MANAUS – O sociólogo e cientista político Emir Sader, de 72 anos, teve uma passagem rápida por Manaus, no último sábado, 14, para um evento organizado pelo PT com a participação da juventude. O evento faz parte de uma caravana que Sader está fazendo pelo país, com o título “O Brasil que queremos”. Ele disse ao AMAZONAS ATUAL, em entrevista exclusiva, se tratar de “um projeto para repensar o futuro” e que as ideias colhidas desses encontros serão levadas para a próxima edição do Fórum Social Mundial, em janeiro de 2016, na cidade Porto Alegre (RS). Na entrevista, ele analisa a conjuntura econômica e política do País e diz que a direita trabalha não para derrubar a presidente Dilma Rousseff, mas para enfraquecer o governo na perspectiva de inviabilizar a eleição de Lula em 2018. “A perspectiva de 2018 para eles é um fantasma, mais do que uma possibilidade”, afirma. Sader é filiado ao PT e usa o pronome pessoal “nós” quando se refere à legenda. Crítico ferrenho da mídia e da direita brasileira, ele afirma que Geraldo Alckmin é um candidato fraco para 2018, que Marina Silva se desgastou e que Aécio Neves “acabou”. Por isso, na opinião dele, há um pânico da direita em relação a 2018 e à possibilidade de volta do Lula à Presidência da República. Confira a entrevista concedida ao jornalista Valmir Lima durante uma viagem do hotel ao local do evento em Manaus.

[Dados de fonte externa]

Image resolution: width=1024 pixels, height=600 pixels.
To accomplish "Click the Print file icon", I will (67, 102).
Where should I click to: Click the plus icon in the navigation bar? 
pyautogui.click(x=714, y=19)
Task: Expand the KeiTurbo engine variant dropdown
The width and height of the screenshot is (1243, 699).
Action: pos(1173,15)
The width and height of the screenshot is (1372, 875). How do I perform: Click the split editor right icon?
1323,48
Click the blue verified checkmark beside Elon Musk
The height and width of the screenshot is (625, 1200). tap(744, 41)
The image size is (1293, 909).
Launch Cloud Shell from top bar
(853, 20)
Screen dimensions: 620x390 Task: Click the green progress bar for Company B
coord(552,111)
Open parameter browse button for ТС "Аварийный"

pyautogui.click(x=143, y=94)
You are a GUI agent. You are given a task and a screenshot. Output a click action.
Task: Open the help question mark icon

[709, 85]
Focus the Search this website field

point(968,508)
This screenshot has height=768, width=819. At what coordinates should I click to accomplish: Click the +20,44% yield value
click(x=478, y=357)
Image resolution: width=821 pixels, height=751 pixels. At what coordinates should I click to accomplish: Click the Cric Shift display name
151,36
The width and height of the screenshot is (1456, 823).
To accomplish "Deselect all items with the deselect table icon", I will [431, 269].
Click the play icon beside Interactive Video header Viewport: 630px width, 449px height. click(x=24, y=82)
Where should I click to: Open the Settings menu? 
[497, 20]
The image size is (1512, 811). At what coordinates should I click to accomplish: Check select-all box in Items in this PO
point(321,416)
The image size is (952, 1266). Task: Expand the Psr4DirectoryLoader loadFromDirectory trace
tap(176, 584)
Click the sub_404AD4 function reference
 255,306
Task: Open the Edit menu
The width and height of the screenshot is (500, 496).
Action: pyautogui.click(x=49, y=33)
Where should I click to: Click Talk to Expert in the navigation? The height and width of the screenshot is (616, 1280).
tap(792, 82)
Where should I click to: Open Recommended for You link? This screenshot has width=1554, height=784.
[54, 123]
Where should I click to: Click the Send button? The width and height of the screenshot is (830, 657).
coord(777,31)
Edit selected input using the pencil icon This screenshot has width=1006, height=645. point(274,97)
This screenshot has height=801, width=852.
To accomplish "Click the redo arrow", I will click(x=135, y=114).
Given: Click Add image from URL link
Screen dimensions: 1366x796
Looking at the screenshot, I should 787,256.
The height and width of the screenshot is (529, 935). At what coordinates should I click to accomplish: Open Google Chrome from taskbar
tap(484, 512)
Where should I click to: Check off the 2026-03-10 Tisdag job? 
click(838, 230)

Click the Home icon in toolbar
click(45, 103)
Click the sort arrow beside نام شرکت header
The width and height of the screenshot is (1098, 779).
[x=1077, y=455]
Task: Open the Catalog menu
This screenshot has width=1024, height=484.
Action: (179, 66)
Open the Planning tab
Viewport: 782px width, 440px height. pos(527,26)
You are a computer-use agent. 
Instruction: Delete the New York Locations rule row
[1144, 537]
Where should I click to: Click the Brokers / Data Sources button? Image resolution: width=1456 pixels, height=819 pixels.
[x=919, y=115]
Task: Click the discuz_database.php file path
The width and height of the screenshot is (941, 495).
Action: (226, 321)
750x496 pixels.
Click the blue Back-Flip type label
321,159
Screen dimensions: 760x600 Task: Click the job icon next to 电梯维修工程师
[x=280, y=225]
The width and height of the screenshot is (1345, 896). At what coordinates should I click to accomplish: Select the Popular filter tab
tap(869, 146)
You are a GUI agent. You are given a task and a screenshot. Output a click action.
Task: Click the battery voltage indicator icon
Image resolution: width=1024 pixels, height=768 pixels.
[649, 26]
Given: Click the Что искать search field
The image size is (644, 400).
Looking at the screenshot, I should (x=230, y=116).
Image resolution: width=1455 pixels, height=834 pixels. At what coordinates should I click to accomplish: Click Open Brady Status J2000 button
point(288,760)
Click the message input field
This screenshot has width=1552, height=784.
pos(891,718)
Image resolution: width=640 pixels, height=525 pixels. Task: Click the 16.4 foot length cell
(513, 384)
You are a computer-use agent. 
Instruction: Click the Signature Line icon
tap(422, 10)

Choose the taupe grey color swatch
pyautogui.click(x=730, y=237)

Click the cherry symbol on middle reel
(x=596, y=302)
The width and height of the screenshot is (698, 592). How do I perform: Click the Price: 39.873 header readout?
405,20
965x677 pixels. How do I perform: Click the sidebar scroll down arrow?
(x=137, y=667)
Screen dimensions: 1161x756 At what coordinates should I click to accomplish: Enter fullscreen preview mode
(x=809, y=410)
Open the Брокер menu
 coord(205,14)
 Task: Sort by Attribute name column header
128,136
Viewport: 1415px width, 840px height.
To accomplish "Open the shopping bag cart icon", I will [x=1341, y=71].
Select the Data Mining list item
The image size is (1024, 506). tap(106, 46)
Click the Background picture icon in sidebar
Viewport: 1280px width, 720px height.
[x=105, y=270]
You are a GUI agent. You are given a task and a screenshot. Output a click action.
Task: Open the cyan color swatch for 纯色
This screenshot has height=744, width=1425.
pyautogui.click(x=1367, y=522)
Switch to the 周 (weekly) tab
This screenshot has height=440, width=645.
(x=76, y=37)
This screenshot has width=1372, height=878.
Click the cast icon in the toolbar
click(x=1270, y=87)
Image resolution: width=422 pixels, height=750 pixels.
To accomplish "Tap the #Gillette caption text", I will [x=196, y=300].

AMAZONAS ATUAL – Existe hoje um sentimento de rejeição muito forte ao PT e à presidente Dilma Rousseff. Digo isso porque onde você anda tem gente criticando o partido, criticando a presidente. A que o senhor atribui esse sentimento?
EMIR SADER – Acho que são duas coisas diferentes. Uma coisa é que o governo cometeu erros em relação à política econômica e se isolou. Então, há um sentimento mesmo nos setores populares que votaram nela de que quem tá pagando a crise são os setores populares. Isso é uma coisa. E tanto não é generalizado que o Lula mantém a liderança como possível candidato à presidente da República. Então, não é uma coisa contra o PT ou contra a esquerda. Outra coisa é a manipulação já de muitos anos de um sentimento de rejeição ao PT, que é, na verdade, rejeição às políticas populares que os governos do PT levaram à prática. Não pelos erros do PT, porque [ninguém é] mais corrupto do que Eduardo Cunha hoje, que foi eleito pela oposição e apoiado pela oposição, e está presidente da Câmara. Eles não sabiam quem era Eduardo Cunha quando votaram maciçamente nele? Claro que sabiam. Então, na verdade, há uma manipulação de tentar impor ao PT uma pecha de corrupção que não pegou, nem na Dilma. Não há nenhuma acusação que pegue. Então, é uma rejeição de um projeto político que tentam generalizar e fortalecer com a ideia de rejeição ao PT.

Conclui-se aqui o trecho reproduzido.